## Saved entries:
──────────────────────────────

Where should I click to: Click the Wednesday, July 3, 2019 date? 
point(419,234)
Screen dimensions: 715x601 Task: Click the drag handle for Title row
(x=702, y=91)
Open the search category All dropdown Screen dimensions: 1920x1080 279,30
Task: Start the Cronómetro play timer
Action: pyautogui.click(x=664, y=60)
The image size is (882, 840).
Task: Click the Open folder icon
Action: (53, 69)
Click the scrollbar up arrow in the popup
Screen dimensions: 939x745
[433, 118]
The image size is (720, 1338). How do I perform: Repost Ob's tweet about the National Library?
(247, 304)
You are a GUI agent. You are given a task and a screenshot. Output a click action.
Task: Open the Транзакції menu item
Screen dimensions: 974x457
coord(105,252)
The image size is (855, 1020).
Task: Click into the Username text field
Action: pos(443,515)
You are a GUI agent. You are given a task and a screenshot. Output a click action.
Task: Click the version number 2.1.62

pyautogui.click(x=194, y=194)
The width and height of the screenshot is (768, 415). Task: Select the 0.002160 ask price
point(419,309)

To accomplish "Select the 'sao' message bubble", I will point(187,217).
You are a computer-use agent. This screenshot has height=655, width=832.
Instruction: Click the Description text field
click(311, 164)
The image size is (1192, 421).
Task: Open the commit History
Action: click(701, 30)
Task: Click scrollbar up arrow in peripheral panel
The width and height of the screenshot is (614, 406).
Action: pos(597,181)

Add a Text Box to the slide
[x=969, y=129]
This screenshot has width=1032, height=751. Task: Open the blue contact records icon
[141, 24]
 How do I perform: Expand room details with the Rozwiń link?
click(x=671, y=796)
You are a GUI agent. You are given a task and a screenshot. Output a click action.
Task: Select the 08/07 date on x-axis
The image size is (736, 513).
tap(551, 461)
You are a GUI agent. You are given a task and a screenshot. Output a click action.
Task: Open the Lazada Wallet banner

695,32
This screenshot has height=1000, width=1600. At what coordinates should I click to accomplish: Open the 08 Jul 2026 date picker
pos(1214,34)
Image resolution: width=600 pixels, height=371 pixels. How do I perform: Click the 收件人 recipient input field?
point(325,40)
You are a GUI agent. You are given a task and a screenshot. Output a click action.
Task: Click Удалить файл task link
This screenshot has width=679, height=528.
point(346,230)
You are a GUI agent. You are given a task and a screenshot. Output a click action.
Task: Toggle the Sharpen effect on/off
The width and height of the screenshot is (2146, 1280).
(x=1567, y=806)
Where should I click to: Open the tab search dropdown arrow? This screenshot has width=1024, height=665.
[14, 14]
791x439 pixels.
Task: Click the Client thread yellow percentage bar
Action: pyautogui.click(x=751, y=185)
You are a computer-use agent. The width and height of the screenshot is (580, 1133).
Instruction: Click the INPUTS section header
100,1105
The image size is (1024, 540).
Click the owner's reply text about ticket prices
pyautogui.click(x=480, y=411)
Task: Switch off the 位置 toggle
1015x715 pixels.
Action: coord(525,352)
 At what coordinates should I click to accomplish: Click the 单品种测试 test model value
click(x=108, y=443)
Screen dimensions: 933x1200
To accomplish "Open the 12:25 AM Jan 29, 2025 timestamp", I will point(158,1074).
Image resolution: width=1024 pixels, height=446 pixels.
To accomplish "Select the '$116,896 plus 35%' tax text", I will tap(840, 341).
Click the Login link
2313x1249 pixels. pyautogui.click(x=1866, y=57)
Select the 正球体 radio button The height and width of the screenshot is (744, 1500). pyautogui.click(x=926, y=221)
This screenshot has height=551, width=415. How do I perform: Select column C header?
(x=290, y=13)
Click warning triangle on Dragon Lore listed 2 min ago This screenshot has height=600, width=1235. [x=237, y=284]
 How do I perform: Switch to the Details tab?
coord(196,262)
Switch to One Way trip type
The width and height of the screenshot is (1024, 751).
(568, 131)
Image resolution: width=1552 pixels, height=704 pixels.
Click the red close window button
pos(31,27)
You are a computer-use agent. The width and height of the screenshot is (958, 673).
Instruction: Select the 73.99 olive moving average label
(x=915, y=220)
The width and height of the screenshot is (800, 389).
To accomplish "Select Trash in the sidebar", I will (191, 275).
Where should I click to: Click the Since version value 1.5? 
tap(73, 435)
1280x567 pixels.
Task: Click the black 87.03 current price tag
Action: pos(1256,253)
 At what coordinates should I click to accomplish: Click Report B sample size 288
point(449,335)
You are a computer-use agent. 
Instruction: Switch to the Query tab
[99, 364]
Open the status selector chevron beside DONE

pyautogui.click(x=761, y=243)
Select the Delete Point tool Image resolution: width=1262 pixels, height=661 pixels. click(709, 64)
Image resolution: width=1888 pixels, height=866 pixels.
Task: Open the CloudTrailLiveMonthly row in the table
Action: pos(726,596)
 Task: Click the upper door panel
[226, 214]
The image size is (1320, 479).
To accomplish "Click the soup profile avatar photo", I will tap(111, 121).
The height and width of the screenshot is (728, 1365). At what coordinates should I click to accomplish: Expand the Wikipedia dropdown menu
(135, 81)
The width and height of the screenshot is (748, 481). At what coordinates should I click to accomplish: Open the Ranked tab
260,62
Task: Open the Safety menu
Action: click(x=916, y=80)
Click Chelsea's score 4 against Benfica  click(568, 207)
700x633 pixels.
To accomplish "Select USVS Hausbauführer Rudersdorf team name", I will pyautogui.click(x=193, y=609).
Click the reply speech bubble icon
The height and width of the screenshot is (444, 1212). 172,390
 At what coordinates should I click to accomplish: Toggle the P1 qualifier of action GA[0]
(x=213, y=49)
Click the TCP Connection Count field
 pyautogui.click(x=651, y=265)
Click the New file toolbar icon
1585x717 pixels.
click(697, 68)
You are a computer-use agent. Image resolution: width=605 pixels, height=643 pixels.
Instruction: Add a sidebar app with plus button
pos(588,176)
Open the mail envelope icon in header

──────────────────────────────

## DESCRIPTION OF THE TASK:
From the data above, return every line from the line that has "The image size is (720, 1338)." up to and including the line that has "Task: Open the Транзакції menu item", exactly.

## COMPLETED EXERCISE:
The image size is (720, 1338). How do I perform: Repost Ob's tweet about the National Library?
(247, 304)
You are a GUI agent. You are given a task and a screenshot. Output a click action.
Task: Open the Транзакції menu item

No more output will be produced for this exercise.